À compléter >>
1 > Répondez aux questions suivantes à partir du texte « Juste avant la lumière ».
(a) Selon la théogonie d'Hésiode évoquée dans le texte, qu'y a-t-il d'abord au commencement des choses ?
(b) D'après Jean-Claude Lemagny, par quoi l'écriture photographique est-elle faite ?
(c) Combien de sous-séries le texte mentionne-t-il, et dans laquelle la figure humaine émerge-t-elle ?
2 > Renvoyez sans modification le passage du texte « Juste avant la lumière » compris entre « Par Rémy Mathieu » et « à la lumière. », bornes incluses.
3 > Prolongez le texte « Juste avant la lumière » en reprenant juste après sa dernière phrase.

Extrait source >>
Juste avant la lumière

Par Rémy Mathieu

La théogonie d’Hésiode [1], mythe d’avant l’avènement des sciences, évoque le commencement des choses : d’abord l’abîme, puis le chaos comme béance, brèche, espace des possibles. Puis la nuit et les ténèbres, qui donneront naissance à la lumière.

Jean-Baptiste Martin situe son travail photographique juste avant la lumière, juste avant que les tout premiers rayons ne viennent permettre à la forme de surgir du néant, d’exister. À une époque où la notion du temps n’existait pas et ne pouvait même pas avoir de sens. Il nous emmène vers l’état primitif, avant même, peut-être, que tout ne commence, avant que l’entropie n’entraîne l’évolution inéluctable des choses. Il nous décrit une matière désespérément amorphe, d’une banalité affligeante, mais qui curieusement transcende les apparences, ce qui en fait toute sa singularité. Une matière dés-identifiée, et donc unique. « Les choses sont de drôles de choses » [2], ou comment la photographie nous mystifie.

Car c’est bien de photographie dont nous parle Jean-Baptiste Martin dans ces images. En jouant avec la matière, donc les formes et les non-formes, les masses, les ombres et parfois à peine de lumière. Il nous parle du réel et d’une réalité désintégrée dans un processus savamment orchestré. Il nous parle de cette lumière promise et de cette ombre omniprésente. Ombre comme matière photographique, comme condition par laquelle la matière est en perpétuelle transition. Il nous parle d’écriture qui se fait noir sur blanc, de ces grains d’argent noirs sur le papier blanc. L’écriture photographique est donc bien faite par les ombres et non par la lumière comme nous l’explique Jean-Claude Lemagny [3].

Il résulte donc quatre sous-séries qui nous plongent dans la cosmologie en cherchant à briser la dure carapace du temps, à percer la couche la plus profonde de la matière et de l’espace. Les Singularités, tout d’abord, point de départ – plus que d’un commencement – de l’évolution du monde. Les Oracles qui nous dispensent leurs prophéties encore quelque peu impénétrables, mais rassurantes par leurs formes naissantes. Les Entropies auxquelles on n’échappe pas pour enfin aboutir aux Lucioles, où la figure humaine émerge timidement.

Contenu des données >>

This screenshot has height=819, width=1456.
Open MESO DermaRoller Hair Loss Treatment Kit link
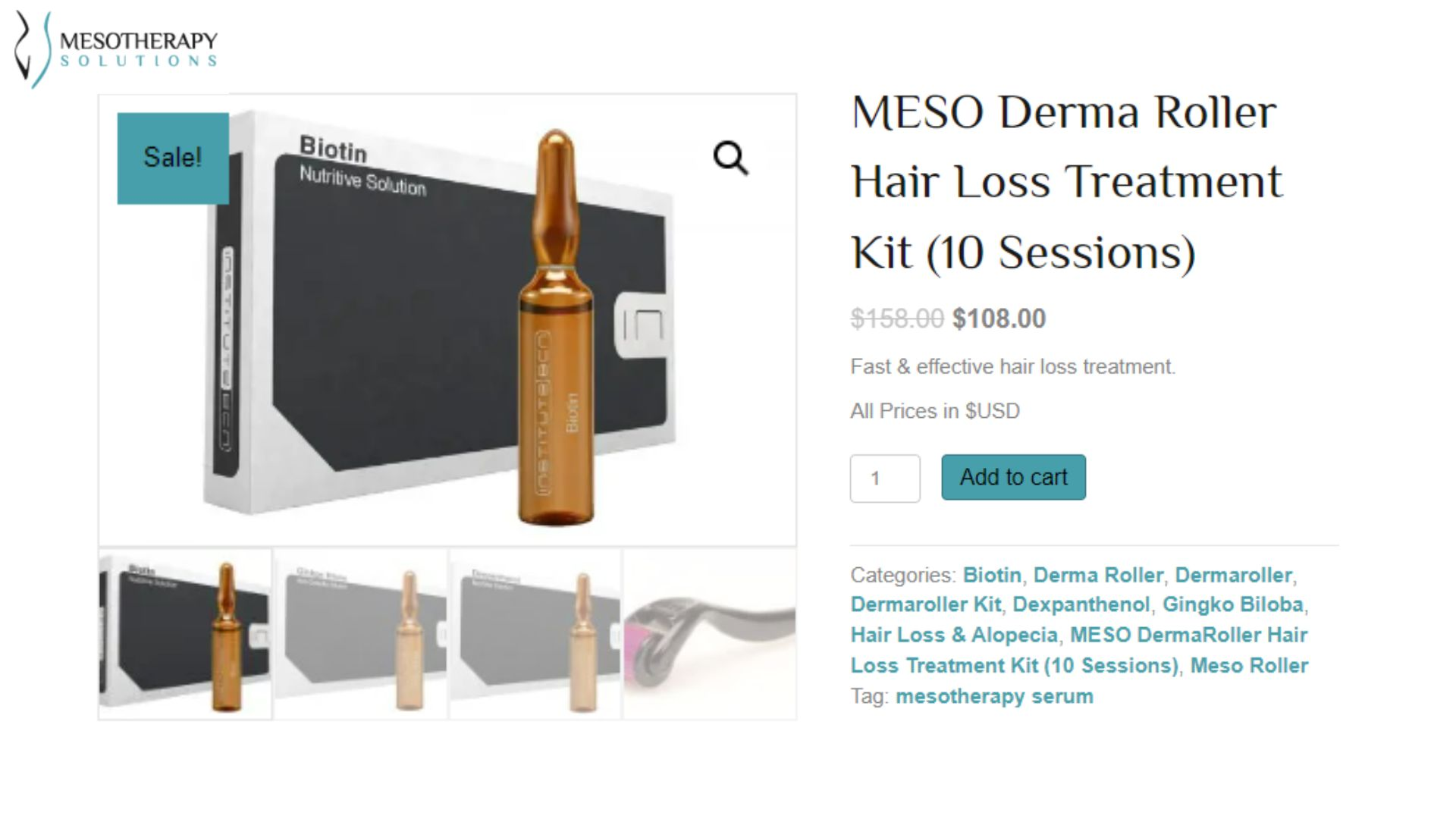[x=1079, y=650]
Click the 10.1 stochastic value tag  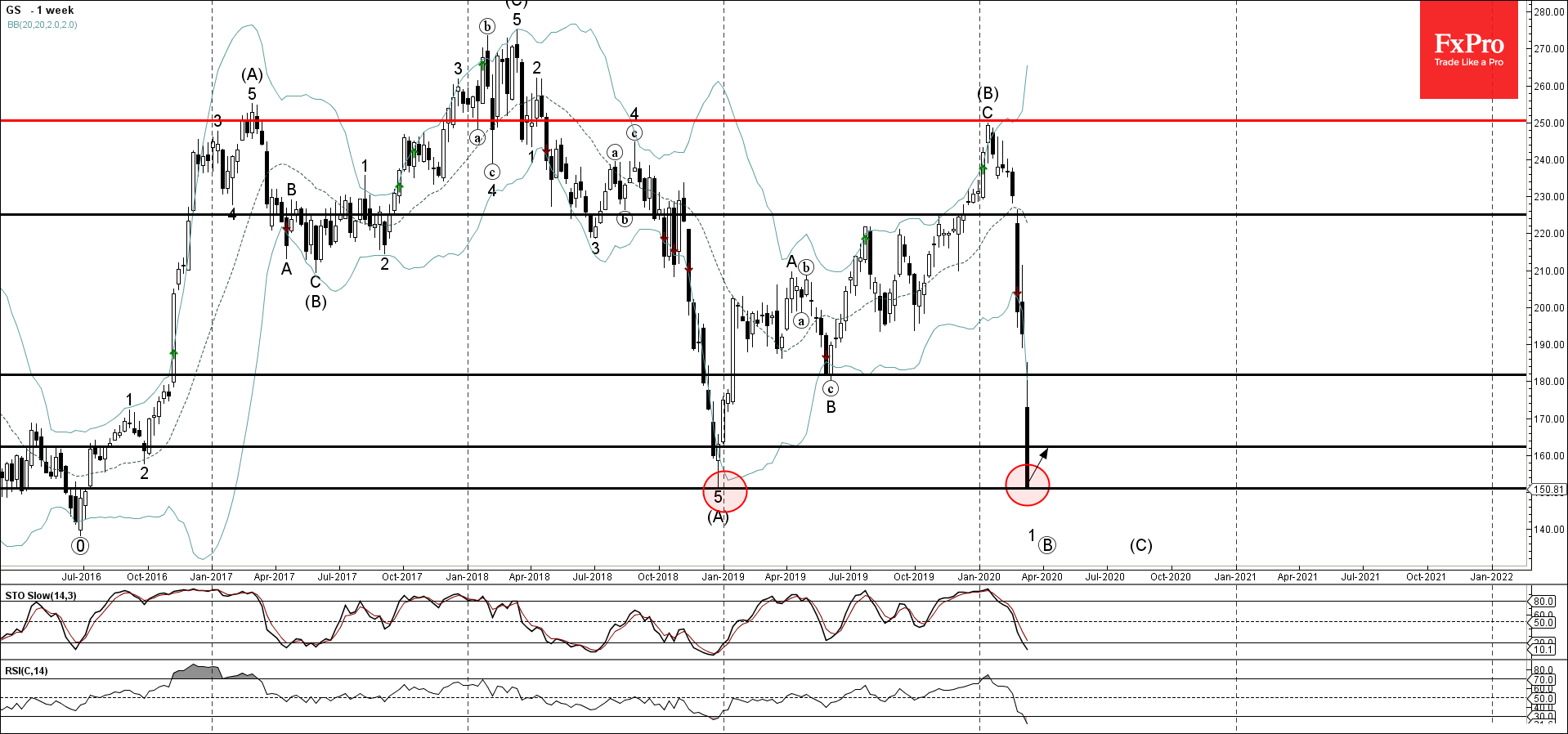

Réponses par point >>
1 >
(a) L'abîme.
(b) Par les ombres, et non par la lumière.
(c) Quatre ; la figure humaine émerge dans les Lucioles.

2 >
Par Rémy Mathieu

La théogonie d’Hésiode [1], mythe d’avant l’avènement des sciences, évoque le commencement des choses : d’abord l’abîme, puis le chaos comme béance, brèche, espace des possibles. Puis la nuit et les ténèbres, qui donneront naissance à la lumière.

3 >
La vraie question que nous pose Jean-Baptiste Martin avec ces images photographiques est peut-être double : Qui est l’être dans l’image ? Qui est cet être pris dans le tourbillon chaotique de l’existence ?

Rémy MATHIEU, 2022

[1] Poète grec qui aurait vécu à la fin du VIII èmes ou au début du VII èmes siècle

[2] Duane Michals, Vrais Rêves, histoires photographiques, ed. du Chêne (1977).

[3] Jean-Claude Lemagny, L’ombre et le temps, essais sur la photographie comme art, ed. Nathan (1992)

L’oeil du photographe

Par Jacqueline Ernst

Imaginons qu’il fût possible de se loger dans l’œil du photographe face à ce qu’il s’apprête à saisir. Gageons que dans celui de Jean-Baptiste Martin se donneraient à voir les tensions premières d’un monde à sa naissance et qui n’est pas encore le monde.
Ce n’est pas peu de chose qu’un œil à même d’empoigner la matière, tirer de l’ombre ces blocs d’ abîme tranquille, faire enfin monter l’aube en sa virginité augurale, qui n’est autre que le monde avant l’homme et avant le monde lui-même.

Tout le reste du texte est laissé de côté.